▶ _Supplied passage_:
::::

No one told me that when I hit 40, the warranty would begin running out on all of my body parts. And it wasn’t just the sagging breasts, cottage cheese thighs, graying hair, failing eyesight and hearing loss-- I’m talking about the parts that actually sustain life!
Seventeen days after my birthday, my appendix went on the fritz and out it came. I thought I had just eaten a bad burger, so I waited 18 hours before going to the hospital. After driving myself there (my hubby was crabby and I didn’t want to bother him), I thought maybe I just had a bladder infection or an ovarian cyst. Oops! Wrong on all accounts. Anyway, I recovered.
Five years later, I began to enter perimenopause. My periods were erratic. Sometimes they were so heavy that I would need to change clothes during the work day. I couldn’t sleep well at night, in part because my legs were so ‘buzzy.’ I thought maybe I had Restless Leg Syndrome. I would lie down to take a short nap during the day and wake up two to three hours later feeling more exhausted. Little by little, I gained more weight. I was a wreck!

::::

In the account of health problems after turning 40, how long did the writer wait before going to the hospital when the appendix failed?

▶ _Dataset_:
::::

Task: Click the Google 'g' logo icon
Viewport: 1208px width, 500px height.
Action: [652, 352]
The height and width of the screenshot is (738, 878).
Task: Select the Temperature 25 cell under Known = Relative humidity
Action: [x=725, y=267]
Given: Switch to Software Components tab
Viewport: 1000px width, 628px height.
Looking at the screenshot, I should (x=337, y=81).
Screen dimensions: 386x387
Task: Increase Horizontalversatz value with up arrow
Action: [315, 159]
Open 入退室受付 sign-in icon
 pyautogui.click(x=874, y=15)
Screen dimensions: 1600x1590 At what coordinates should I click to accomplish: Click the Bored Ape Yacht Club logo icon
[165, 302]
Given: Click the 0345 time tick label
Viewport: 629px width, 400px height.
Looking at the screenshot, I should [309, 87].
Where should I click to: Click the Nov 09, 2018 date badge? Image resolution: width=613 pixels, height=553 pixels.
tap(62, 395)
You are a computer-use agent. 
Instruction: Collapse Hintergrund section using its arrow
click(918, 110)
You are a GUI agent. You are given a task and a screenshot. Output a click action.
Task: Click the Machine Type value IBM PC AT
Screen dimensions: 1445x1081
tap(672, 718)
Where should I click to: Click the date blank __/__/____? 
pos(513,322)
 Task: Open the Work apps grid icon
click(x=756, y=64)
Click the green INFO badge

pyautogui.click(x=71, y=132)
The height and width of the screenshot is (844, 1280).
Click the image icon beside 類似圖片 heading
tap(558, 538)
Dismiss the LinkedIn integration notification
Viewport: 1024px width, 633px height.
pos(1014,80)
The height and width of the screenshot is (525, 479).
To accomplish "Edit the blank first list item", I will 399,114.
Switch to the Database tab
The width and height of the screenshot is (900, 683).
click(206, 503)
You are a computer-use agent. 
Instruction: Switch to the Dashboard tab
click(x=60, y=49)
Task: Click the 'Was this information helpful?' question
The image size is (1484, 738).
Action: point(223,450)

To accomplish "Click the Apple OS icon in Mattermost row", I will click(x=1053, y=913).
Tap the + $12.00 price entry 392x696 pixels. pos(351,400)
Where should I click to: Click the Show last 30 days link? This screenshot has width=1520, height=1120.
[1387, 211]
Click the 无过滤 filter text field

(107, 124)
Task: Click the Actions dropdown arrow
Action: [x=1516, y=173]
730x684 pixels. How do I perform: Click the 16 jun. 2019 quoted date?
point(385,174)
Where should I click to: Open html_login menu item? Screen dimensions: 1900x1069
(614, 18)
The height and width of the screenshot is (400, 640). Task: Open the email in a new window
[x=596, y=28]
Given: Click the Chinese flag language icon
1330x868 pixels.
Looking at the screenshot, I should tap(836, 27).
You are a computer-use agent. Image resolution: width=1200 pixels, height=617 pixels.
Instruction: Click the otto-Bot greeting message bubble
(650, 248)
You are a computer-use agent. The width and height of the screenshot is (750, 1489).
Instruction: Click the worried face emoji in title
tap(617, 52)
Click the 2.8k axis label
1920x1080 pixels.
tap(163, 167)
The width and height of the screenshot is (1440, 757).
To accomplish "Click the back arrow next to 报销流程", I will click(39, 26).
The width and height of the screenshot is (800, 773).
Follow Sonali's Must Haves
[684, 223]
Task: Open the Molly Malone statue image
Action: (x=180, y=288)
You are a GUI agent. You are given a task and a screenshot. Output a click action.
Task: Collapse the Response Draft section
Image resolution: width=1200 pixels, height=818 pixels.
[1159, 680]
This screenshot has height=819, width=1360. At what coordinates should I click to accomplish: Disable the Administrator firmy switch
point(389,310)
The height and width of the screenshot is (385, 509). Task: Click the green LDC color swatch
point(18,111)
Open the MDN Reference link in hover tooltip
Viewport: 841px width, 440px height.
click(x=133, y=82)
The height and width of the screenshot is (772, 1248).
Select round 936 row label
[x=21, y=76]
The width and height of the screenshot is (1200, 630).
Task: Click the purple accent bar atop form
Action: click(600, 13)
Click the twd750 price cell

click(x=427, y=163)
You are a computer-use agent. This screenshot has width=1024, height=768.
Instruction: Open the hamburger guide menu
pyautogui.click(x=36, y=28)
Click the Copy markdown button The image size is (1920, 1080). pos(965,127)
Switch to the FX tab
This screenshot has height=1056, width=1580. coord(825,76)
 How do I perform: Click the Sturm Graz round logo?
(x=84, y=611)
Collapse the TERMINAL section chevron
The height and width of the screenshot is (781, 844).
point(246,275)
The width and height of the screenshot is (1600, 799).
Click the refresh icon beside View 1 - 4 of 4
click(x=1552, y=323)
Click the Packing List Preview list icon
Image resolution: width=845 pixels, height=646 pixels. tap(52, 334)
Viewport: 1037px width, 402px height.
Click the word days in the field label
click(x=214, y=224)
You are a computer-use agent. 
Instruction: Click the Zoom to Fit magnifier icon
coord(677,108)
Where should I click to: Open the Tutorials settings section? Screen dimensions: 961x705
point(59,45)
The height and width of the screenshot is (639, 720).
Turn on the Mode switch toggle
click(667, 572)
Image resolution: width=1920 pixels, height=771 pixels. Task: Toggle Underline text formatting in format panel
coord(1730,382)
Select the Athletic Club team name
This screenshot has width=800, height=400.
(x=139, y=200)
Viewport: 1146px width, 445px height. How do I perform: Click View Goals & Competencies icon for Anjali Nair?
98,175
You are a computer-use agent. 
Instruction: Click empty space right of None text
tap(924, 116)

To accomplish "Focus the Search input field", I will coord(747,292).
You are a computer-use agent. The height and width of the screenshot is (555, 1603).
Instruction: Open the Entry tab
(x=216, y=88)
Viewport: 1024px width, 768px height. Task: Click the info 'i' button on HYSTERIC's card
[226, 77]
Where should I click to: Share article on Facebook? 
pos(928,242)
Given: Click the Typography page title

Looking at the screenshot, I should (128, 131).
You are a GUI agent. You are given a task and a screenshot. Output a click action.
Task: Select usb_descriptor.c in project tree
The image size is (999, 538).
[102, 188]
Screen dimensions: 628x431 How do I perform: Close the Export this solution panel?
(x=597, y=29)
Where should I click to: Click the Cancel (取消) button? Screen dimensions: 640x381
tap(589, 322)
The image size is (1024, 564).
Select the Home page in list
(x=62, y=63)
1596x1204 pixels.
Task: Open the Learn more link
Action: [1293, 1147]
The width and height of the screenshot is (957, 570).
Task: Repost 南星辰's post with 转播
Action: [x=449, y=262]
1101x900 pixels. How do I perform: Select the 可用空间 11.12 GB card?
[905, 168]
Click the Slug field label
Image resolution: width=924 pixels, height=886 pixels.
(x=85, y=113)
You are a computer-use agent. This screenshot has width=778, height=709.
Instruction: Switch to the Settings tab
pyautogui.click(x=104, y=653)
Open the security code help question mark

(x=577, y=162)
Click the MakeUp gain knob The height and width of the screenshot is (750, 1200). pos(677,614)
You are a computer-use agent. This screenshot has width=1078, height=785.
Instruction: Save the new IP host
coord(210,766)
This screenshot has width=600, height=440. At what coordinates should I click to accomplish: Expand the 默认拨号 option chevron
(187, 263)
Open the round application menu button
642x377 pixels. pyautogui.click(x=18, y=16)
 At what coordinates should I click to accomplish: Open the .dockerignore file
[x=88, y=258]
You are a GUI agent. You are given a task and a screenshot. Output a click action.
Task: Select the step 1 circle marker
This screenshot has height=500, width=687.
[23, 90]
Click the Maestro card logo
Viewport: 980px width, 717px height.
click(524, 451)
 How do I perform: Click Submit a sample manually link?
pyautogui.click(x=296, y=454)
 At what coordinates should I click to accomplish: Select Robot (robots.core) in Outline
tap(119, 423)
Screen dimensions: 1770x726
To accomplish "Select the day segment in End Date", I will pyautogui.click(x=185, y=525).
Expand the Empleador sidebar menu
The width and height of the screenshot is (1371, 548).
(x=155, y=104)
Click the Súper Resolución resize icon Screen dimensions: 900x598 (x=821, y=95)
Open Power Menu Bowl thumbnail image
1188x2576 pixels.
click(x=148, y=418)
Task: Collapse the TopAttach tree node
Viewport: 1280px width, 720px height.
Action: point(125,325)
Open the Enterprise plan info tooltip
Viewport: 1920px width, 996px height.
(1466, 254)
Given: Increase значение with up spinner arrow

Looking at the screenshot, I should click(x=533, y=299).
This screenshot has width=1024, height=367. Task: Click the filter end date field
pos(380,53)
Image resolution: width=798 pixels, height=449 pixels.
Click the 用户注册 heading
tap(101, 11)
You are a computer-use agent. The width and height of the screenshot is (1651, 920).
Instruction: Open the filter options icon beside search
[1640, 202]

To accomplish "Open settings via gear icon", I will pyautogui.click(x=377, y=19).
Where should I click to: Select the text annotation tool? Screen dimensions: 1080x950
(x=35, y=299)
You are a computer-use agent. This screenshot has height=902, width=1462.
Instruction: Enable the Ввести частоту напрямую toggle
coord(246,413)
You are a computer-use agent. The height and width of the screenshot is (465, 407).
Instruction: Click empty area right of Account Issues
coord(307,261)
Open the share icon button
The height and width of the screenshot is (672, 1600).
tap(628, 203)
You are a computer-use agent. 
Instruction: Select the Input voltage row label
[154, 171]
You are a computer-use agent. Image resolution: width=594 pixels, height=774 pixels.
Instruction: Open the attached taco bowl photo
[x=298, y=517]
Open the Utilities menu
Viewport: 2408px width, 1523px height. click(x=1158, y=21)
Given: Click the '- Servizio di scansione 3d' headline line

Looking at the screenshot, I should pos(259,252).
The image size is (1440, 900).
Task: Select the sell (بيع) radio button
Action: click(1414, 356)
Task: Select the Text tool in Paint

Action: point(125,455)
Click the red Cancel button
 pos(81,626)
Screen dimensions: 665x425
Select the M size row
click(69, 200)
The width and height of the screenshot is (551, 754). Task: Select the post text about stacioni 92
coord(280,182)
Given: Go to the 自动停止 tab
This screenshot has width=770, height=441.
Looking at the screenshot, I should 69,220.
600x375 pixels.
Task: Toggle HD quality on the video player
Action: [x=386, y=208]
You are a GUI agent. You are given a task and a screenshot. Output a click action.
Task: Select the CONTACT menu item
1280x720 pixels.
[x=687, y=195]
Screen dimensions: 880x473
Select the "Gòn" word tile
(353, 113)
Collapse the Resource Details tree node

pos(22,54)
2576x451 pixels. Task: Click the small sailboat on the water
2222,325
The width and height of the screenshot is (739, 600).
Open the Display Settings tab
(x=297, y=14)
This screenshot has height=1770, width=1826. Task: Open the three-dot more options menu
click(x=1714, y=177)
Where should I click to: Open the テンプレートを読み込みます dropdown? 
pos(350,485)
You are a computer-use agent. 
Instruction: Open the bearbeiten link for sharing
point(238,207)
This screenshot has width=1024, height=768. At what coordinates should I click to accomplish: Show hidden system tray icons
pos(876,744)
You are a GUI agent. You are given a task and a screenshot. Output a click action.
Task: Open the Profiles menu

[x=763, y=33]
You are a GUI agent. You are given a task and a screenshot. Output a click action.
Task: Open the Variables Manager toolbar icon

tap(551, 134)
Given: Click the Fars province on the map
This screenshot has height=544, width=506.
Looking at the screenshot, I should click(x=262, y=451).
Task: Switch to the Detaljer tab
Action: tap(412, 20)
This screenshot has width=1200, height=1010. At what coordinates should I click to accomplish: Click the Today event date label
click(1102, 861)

::::

▶ _Answer for this exercise_: The writer waited 18 hours.